▸ **TASK BRIEF**
Can you format all of the data below as a Markdown table with the columns "Row" and "Line," giving each line a row number and leaving out any blank lines?

[DATA SUPPLIED start]

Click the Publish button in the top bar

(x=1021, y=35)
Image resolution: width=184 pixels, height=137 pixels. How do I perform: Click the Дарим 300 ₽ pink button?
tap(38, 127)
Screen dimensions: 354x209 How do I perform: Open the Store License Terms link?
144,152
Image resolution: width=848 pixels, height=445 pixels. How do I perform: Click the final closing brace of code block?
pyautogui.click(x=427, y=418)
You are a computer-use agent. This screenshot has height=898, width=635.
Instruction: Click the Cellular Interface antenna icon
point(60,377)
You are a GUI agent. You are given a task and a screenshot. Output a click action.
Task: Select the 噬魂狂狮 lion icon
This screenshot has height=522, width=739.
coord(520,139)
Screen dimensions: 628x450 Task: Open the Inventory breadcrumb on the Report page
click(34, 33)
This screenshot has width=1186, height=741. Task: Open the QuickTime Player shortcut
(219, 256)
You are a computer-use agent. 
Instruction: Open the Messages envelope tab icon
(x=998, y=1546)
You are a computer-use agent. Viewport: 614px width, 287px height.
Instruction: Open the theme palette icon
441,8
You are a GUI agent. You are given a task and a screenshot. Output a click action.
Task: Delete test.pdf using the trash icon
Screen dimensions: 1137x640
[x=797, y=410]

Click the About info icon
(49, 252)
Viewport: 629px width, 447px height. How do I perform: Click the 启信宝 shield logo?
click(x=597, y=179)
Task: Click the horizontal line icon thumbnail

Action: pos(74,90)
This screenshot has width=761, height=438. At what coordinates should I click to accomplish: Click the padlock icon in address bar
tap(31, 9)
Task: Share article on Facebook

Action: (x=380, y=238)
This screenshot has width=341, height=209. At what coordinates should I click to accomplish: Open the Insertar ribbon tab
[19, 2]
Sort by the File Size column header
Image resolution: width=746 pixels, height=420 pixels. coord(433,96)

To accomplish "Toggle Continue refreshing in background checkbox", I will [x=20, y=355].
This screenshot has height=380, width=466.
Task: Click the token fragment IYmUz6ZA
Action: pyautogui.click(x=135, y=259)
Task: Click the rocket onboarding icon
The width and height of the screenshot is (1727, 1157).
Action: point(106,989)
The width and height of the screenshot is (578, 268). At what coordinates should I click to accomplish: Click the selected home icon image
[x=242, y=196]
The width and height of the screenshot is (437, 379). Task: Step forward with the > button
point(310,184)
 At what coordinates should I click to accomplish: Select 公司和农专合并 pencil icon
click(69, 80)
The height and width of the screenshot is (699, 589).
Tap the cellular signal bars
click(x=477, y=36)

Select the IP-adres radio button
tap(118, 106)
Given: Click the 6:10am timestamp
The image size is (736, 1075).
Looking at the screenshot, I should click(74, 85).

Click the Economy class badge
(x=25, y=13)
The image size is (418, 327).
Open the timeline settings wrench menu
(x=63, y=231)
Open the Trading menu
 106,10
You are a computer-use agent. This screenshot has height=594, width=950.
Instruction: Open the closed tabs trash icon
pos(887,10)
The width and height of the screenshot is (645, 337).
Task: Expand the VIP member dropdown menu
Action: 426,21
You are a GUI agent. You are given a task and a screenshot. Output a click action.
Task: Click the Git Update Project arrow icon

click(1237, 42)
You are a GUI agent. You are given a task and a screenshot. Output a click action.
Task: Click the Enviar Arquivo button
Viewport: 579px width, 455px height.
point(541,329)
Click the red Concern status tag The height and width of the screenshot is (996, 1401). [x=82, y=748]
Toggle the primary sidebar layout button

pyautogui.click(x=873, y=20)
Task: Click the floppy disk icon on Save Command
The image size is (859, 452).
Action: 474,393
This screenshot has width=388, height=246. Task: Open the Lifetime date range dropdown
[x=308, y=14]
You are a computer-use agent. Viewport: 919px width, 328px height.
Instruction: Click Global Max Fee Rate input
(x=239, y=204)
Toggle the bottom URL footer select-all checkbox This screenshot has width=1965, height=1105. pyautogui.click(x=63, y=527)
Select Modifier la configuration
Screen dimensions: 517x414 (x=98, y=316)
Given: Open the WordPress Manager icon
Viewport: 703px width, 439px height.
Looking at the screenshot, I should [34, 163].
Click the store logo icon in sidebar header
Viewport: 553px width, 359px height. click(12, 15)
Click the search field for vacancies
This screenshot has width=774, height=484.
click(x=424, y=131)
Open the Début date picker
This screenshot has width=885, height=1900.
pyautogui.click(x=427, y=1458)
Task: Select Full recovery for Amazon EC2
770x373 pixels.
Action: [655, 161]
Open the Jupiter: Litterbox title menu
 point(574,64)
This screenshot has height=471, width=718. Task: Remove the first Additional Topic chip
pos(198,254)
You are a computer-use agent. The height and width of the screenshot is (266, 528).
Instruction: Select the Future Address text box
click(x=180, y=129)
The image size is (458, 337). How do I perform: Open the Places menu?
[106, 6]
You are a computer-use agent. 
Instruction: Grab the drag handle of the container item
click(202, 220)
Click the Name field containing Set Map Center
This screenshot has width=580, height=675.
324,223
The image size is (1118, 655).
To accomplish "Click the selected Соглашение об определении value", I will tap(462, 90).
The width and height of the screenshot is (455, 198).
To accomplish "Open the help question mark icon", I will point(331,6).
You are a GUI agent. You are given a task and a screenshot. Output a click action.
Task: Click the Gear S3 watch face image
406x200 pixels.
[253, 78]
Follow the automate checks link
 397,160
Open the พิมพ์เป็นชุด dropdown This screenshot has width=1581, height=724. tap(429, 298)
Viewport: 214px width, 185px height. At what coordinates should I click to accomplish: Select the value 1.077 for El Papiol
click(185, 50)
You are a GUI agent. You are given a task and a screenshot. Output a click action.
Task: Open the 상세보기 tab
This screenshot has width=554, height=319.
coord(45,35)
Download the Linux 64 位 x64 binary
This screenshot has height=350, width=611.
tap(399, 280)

[DATA SUPPLIED end]

▸ **WRITTEN RESPONSE**
| Row | Line |
|---|---|
| 1 | Click the Publish button in the top bar |
| 2 | (x=1021, y=35) |
| 3 | Image resolution: width=184 pixels, height=137 pixels. How do I perform: Click the Дарим 300 ₽ pink button? |
| 4 | tap(38, 127) |
| 5 | Screen dimensions: 354x209 How do I perform: Open the Store License Terms link? |
| 6 | 144,152 |
| 7 | Image resolution: width=848 pixels, height=445 pixels. How do I perform: Click the final closing brace of code block? |
| 8 | pyautogui.click(x=427, y=418) |
| 9 | You are a computer-use agent. This screenshot has height=898, width=635. |
| 10 | Instruction: Click the Cellular Interface antenna icon |
| 11 | point(60,377) |
| 12 | You are a GUI agent. You are given a task and a screenshot. Output a click action. |
| 13 | Task: Select the 噬魂狂狮 lion icon |
| 14 | This screenshot has height=522, width=739. |
| 15 | coord(520,139) |
| 16 | Screen dimensions: 628x450 Task: Open the Inventory breadcrumb on the Report page |
| 17 | click(34, 33) |
| 18 | This screenshot has width=1186, height=741. Task: Open the QuickTime Player shortcut |
| 19 | (219, 256) |
| 20 | You are a computer-use agent.  |
| 21 | Instruction: Open the Messages envelope tab icon |
| 22 | (x=998, y=1546) |
| 23 | You are a computer-use agent. Viewport: 614px width, 287px height. |
| 24 | Instruction: Open the theme palette icon |
| 25 | 441,8 |
| 26 | You are a GUI agent. You are given a task and a screenshot. Output a click action. |
| 27 | Task: Delete test.pdf using the trash icon |
| 28 | Screen dimensions: 1137x640 |
| 29 | [x=797, y=410] |
| 30 | Click the About info icon |
| 31 | (49, 252) |
| 32 | Viewport: 629px width, 447px height. How do I perform: Click the 启信宝 shield logo? |
| 33 | click(x=597, y=179) |
| 34 | Task: Click the horizontal line icon thumbnail |
| 35 | Action: pos(74,90) |
| 36 | This screenshot has width=761, height=438. At what coordinates should I click to accomplish: Click the padlock icon in address bar |
| 37 | tap(31, 9) |
| 38 | Task: Share article on Facebook |
| 39 | Action: (x=380, y=238) |
| 40 | This screenshot has width=341, height=209. At what coordinates should I click to accomplish: Open the Insertar ribbon tab |
| 41 | [19, 2] |
| 42 | Sort by the File Size column header |
| 43 | Image resolution: width=746 pixels, height=420 pixels. coord(433,96) |
| 44 | To accomplish "Toggle Continue refreshing in background checkbox", I will [x=20, y=355]. |
| 45 | This screenshot has height=380, width=466. |
| 46 | Task: Click the token fragment IYmUz6ZA |
| 47 | Action: pyautogui.click(x=135, y=259) |
| 48 | Task: Click the rocket onboarding icon |
| 49 | The width and height of the screenshot is (1727, 1157). |
| 50 | Action: point(106,989) |
| 51 | The width and height of the screenshot is (578, 268). At what coordinates should I click to accomplish: Click the selected home icon image |
| 52 | [x=242, y=196] |
| 53 | The width and height of the screenshot is (437, 379). Task: Step forward with the > button |
| 54 | point(310,184) |
| 55 |  At what coordinates should I click to accomplish: Select 公司和农专合并 pencil icon |
| 56 | click(69, 80) |
| 57 | The height and width of the screenshot is (699, 589). |
| 58 | Tap the cellular signal bars |
| 59 | click(x=477, y=36) |
| 60 | Select the IP-adres radio button |
| 61 | tap(118, 106) |
| 62 | Given: Click the 6:10am timestamp |
| 63 | The image size is (736, 1075). |
| 64 | Looking at the screenshot, I should click(74, 85). |
| 65 | Click the Economy class badge |
| 66 | (x=25, y=13) |
| 67 | The image size is (418, 327). |
| 68 | Open the timeline settings wrench menu |
| 69 | (x=63, y=231) |
| 70 | Open the Trading menu |
| 71 |  106,10 |
| 72 | You are a computer-use agent. This screenshot has height=594, width=950. |
| 73 | Instruction: Open the closed tabs trash icon |
| 74 | pos(887,10) |
| 75 | The width and height of the screenshot is (645, 337). |
| 76 | Task: Expand the VIP member dropdown menu |
| 77 | Action: 426,21 |
| 78 | You are a GUI agent. You are given a task and a screenshot. Output a click action. |
| 79 | Task: Click the Git Update Project arrow icon |
| 80 | click(1237, 42) |
| 81 | You are a GUI agent. You are given a task and a screenshot. Output a click action. |
| 82 | Task: Click the Enviar Arquivo button |
| 83 | Viewport: 579px width, 455px height. |
| 84 | point(541,329) |
| 85 | Click the red Concern status tag The height and width of the screenshot is (996, 1401). [x=82, y=748] |
| 86 | Toggle the primary sidebar layout button |
| 87 | pyautogui.click(x=873, y=20) |
| 88 | Task: Click the floppy disk icon on Save Command |
| 89 | The image size is (859, 452). |
| 90 | Action: 474,393 |
| 91 | This screenshot has width=388, height=246. Task: Open the Lifetime date range dropdown |
| 92 | [x=308, y=14] |
| 93 | You are a computer-use agent. Viewport: 919px width, 328px height. |
| 94 | Instruction: Click Global Max Fee Rate input |
| 95 | (x=239, y=204) |
| 96 | Toggle the bottom URL footer select-all checkbox This screenshot has width=1965, height=1105. pyautogui.click(x=63, y=527) |
| 97 | Select Modifier la configuration |
| 98 | Screen dimensions: 517x414 (x=98, y=316) |
| 99 | Given: Open the WordPress Manager icon |
| 100 | Viewport: 703px width, 439px height. |
| 101 | Looking at the screenshot, I should [34, 163]. |
| 102 | Click the store logo icon in sidebar header |
| 103 | Viewport: 553px width, 359px height. click(12, 15) |
| 104 | Click the search field for vacancies |
| 105 | This screenshot has width=774, height=484. |
| 106 | click(x=424, y=131) |
| 107 | Open the Début date picker |
| 108 | This screenshot has width=885, height=1900. |
| 109 | pyautogui.click(x=427, y=1458) |
| 110 | Task: Select Full recovery for Amazon EC2 |
| 111 | 770x373 pixels. |
| 112 | Action: [655, 161] |
| 113 | Open the Jupiter: Litterbox title menu |
| 114 |  point(574,64) |
| 115 | This screenshot has height=471, width=718. Task: Remove the first Additional Topic chip |
| 116 | pos(198,254) |
| 117 | You are a computer-use agent. The height and width of the screenshot is (266, 528). |
| 118 | Instruction: Select the Future Address text box |
| 119 | click(x=180, y=129) |
| 120 | The image size is (458, 337). How do I perform: Open the Places menu? |
| 121 | [106, 6] |
| 122 | You are a computer-use agent.  |
| 123 | Instruction: Grab the drag handle of the container item |
| 124 | click(202, 220) |
| 125 | Click the Name field containing Set Map Center |
| 126 | This screenshot has width=580, height=675. |
| 127 | 324,223 |
| 128 | The image size is (1118, 655). |
| 129 | To accomplish "Click the selected Соглашение об определении value", I will tap(462, 90). |
| 130 | The width and height of the screenshot is (455, 198). |
| 131 | To accomplish "Open the help question mark icon", I will point(331,6). |
| 132 | You are a GUI agent. You are given a task and a screenshot. Output a click action. |
| 133 | Task: Click the Gear S3 watch face image |
| 134 | 406x200 pixels. |
| 135 | [253, 78] |
| 136 | Follow the automate checks link |
| 137 |  397,160 |
| 138 | Open the พิมพ์เป็นชุด dropdown This screenshot has width=1581, height=724. tap(429, 298) |
| 139 | Viewport: 214px width, 185px height. At what coordinates should I click to accomplish: Select the value 1.077 for El Papiol |
| 140 | click(185, 50) |
| 141 | You are a GUI agent. You are given a task and a screenshot. Output a click action. |
| 142 | Task: Open the 상세보기 tab |
| 143 | This screenshot has width=554, height=319. |
| 144 | coord(45,35) |
| 145 | Download the Linux 64 位 x64 binary |
| 146 | This screenshot has height=350, width=611. |
| 147 | tap(399, 280) |